The stock rose rapidly in a matter of days from $19 a share up to $350 a share as other well known people such as Elon Musk and others joined in with the Redditors. (Mr. Musk has his own bone to pick with short sellers at Tesla over the years, so he is loving this). DFV’s investment was now up to $30 million dollars and he was still holding firm and not selling, that we are aware of.

As far as it looks for now, what is occurring on Reddit is not illegal, and the Redditors do have a point that the big hedge funds have their own platform on TV shows such as CNBC and other networks where they go on and promote stocks they are holding or denigrate stocks they are short. They wonder, how is this any different?

This Has All Happened Before

They often say history often repeats itself. Short Squeezes have been around a long time. In 1922 a massive short squeeze of Piggly Wiggly stock occurred. In 1998 as the internet was just taking off, K-Tel records  (who sold compilations of bad 70’s artists) had an infamous short squeeze as well.
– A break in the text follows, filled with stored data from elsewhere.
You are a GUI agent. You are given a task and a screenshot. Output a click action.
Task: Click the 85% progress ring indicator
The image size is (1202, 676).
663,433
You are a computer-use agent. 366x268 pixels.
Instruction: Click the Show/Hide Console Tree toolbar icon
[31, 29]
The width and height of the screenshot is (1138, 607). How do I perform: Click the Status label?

GameStop and the other stocks involved in the Wall Street Bets action are the classic definition of a bubble. They always end the same way, with a lot of tears and empty bank accounts except for those that were able to get out early, much like a Ponzi Scheme.

Most of these newbie investors really have no clue about investing and are just jumping on the bandwagon. True, it is great to see so many young people interested in investing, but I worry, this may be teaching the wrong lesson of speculation and excess. Many have even bought the wrong stock ticker symbol and hardly any know what short selling is or why the price of the stock is going up. Of course hardly any have done any research into the stock they are buying. Most of them claim it is all about a bigger battle and many say they will hold on to their shares forever to try to teach the big bad hedge funds a lesson. I guess we will see how long that lasts once reality sets in and the inevitable fall in GME stock occurs.
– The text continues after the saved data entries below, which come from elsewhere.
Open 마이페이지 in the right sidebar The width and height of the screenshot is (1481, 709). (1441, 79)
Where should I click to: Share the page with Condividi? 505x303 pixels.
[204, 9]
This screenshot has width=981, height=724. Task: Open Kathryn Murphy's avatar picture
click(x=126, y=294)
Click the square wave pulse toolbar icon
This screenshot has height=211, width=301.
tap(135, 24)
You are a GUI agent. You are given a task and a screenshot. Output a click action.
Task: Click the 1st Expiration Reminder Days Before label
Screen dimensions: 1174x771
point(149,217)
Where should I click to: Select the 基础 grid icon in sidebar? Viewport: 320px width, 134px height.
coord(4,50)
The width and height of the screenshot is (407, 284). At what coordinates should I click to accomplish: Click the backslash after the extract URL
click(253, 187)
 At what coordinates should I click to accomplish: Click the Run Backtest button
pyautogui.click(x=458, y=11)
There are a lot of small investors involved in this and I do hope that everyone is only investing money they can afford to lose, because what is occurring here is no different than putting all your chips on Red or Black at the roulette wheel in Las Vegas. We can only hope that there aren’t a lot of them putting up their mortgage money or money they cannot afford to lose because this will end the way all other bubbles end.

What Can We Expect in the Future?

This has definitely caught the attention of the Securities and Exchange Commission (SEC) and many politicians. When Ted Cruz and Alexandria Ocasio-Cortez agree on something, watch out, as there is a good chance we may get some new regulations to curtail this type of behavior.  In truth, it does de-stabilize the financial markets and destroys confidence and trust which is not a good thing for free markets. So some additional regulation may be a good thing as long as it applies to the Hedge Funds and Big Banks as well as the little guy. In the past this has not been the case.

For now, this may take a few weeks to play out, and if you must partake in the craziness, and do a little gambling in this arena, please only wager small amounts that will not hurt if you lose all the money you invest. I am not advocating doing this, but with the pandemic and the need for some people to have a little excitement in their lives since they cannot travel, go to bars, or head to Las Vegas, please be prudent. Remember, there are no easy “get rich quick” schemes, and the path to long-term prosperity generally lies with good habits such as living within your means and having a solid, diversified long-term plan and investment portfolio.

There is so much more I could write about what we are seeing occur in GameStop, but for now we will save that for future musings. Be careful out there!